## DESCRIPTION OF THE TASK:
Reproduce the material verbatim, from the line containing "Given: Click the" through the end of the material, including both ends. Leave the pictures out of your answer.

## RECORDS FOR THE TASK:

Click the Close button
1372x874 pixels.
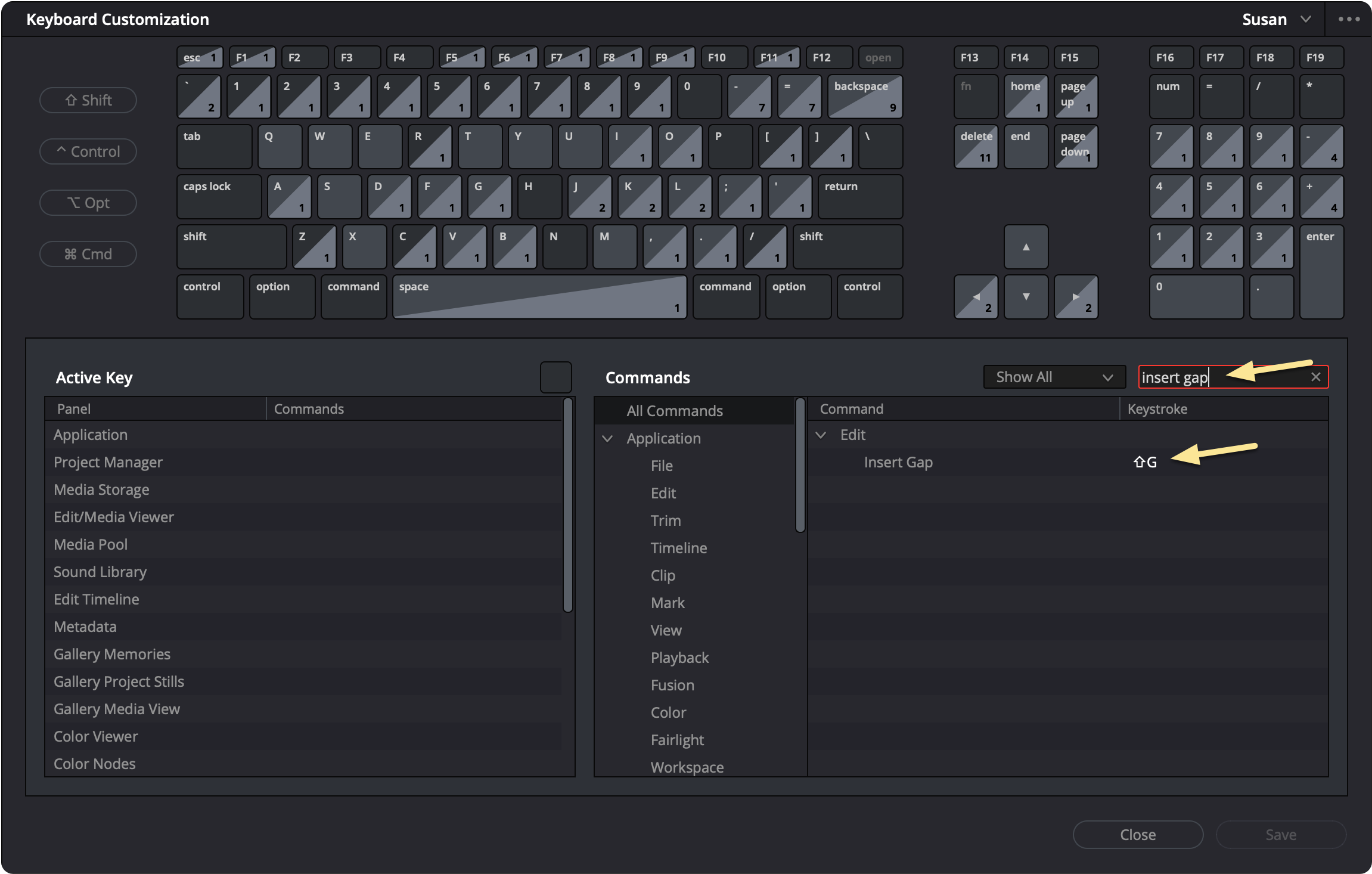click(x=1137, y=835)
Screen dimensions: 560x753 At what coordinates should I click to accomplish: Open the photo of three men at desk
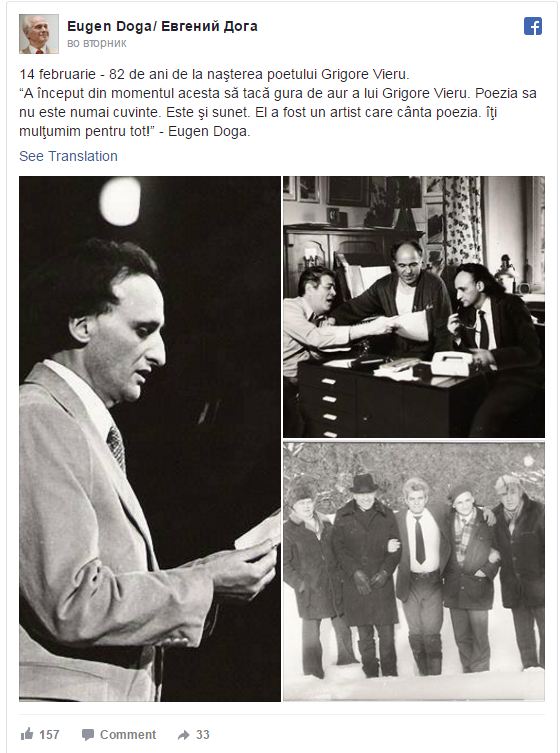tap(414, 307)
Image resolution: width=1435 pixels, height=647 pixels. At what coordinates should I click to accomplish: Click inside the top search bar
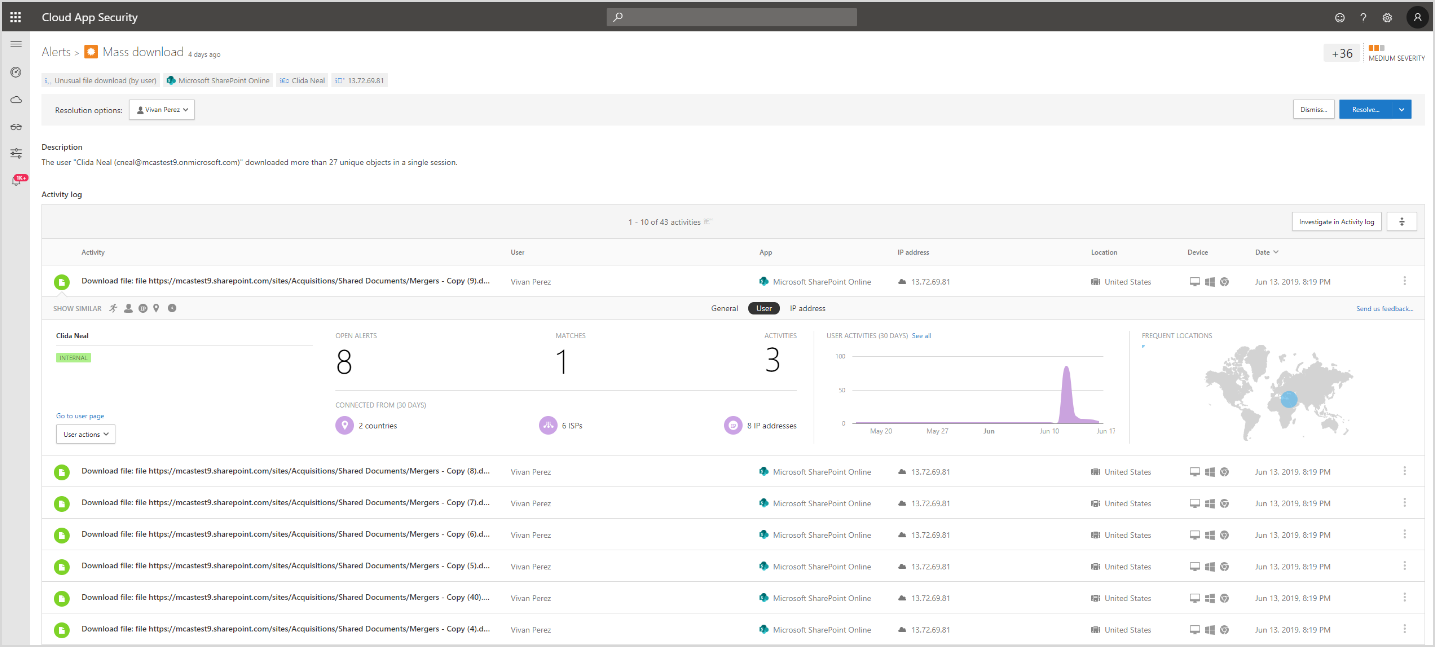click(731, 16)
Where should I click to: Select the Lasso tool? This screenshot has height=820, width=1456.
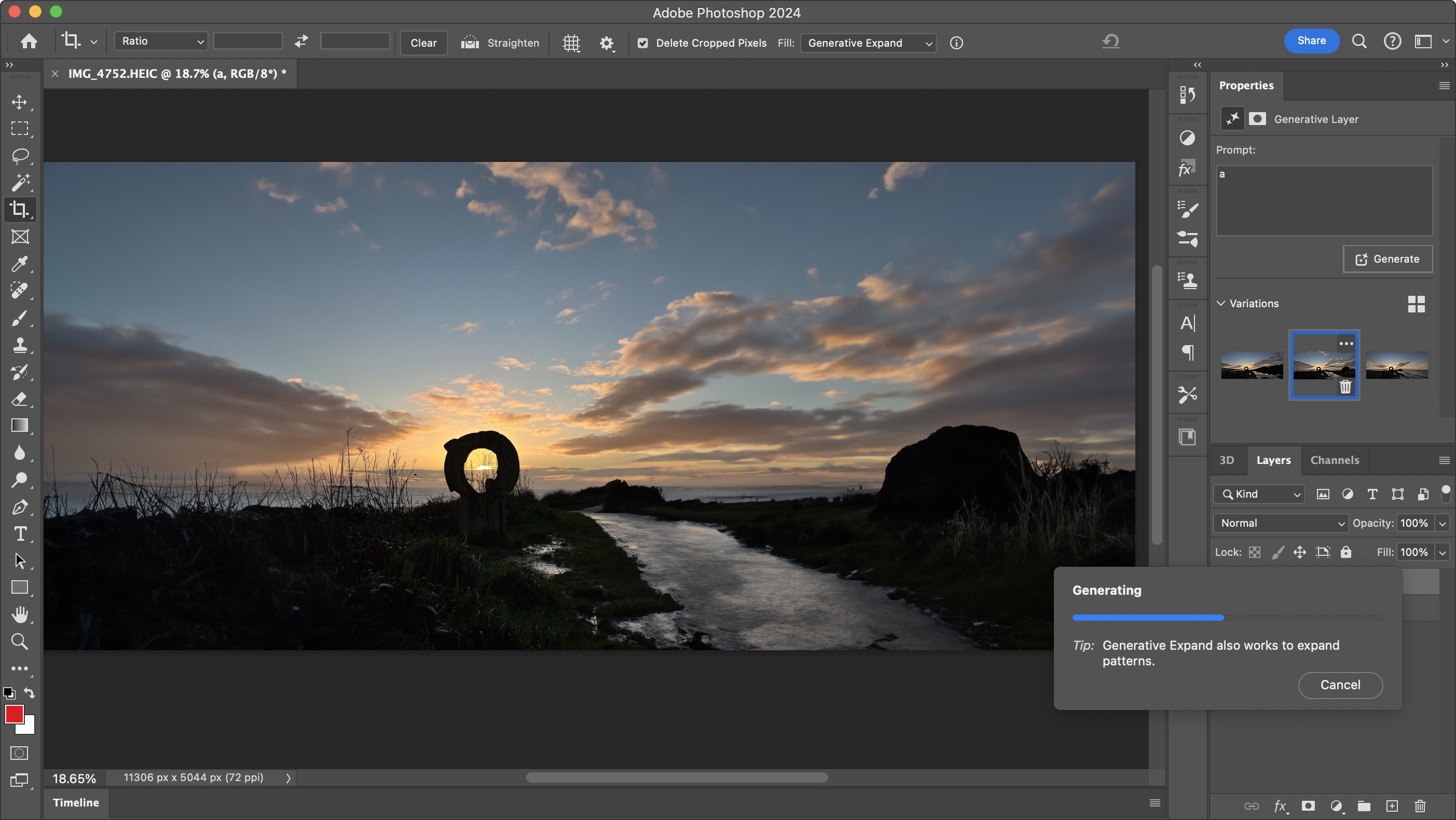tap(20, 157)
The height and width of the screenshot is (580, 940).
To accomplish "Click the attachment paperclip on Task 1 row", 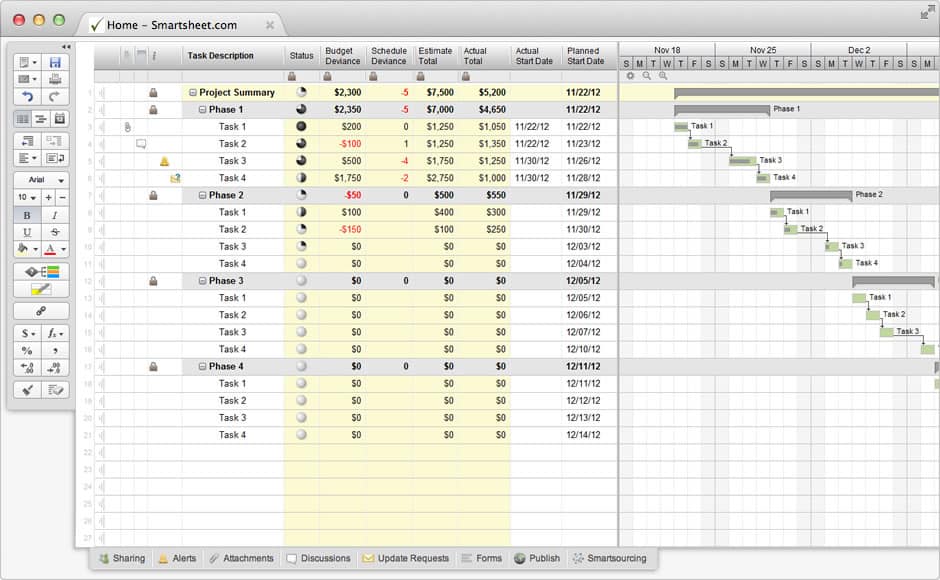I will (127, 127).
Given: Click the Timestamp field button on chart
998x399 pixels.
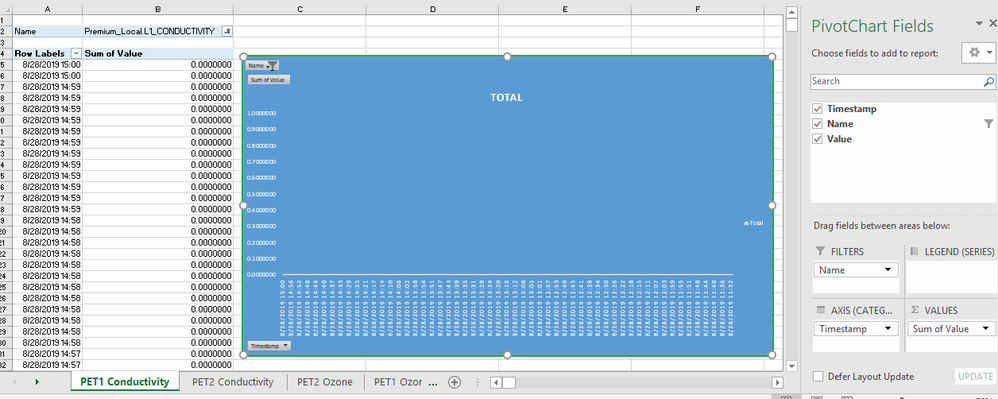Looking at the screenshot, I should click(269, 346).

## SOLUTION TO THIS TASK:
Given: Click the Timestamp field button on chart
998x399 pixels.
Looking at the screenshot, I should click(269, 346).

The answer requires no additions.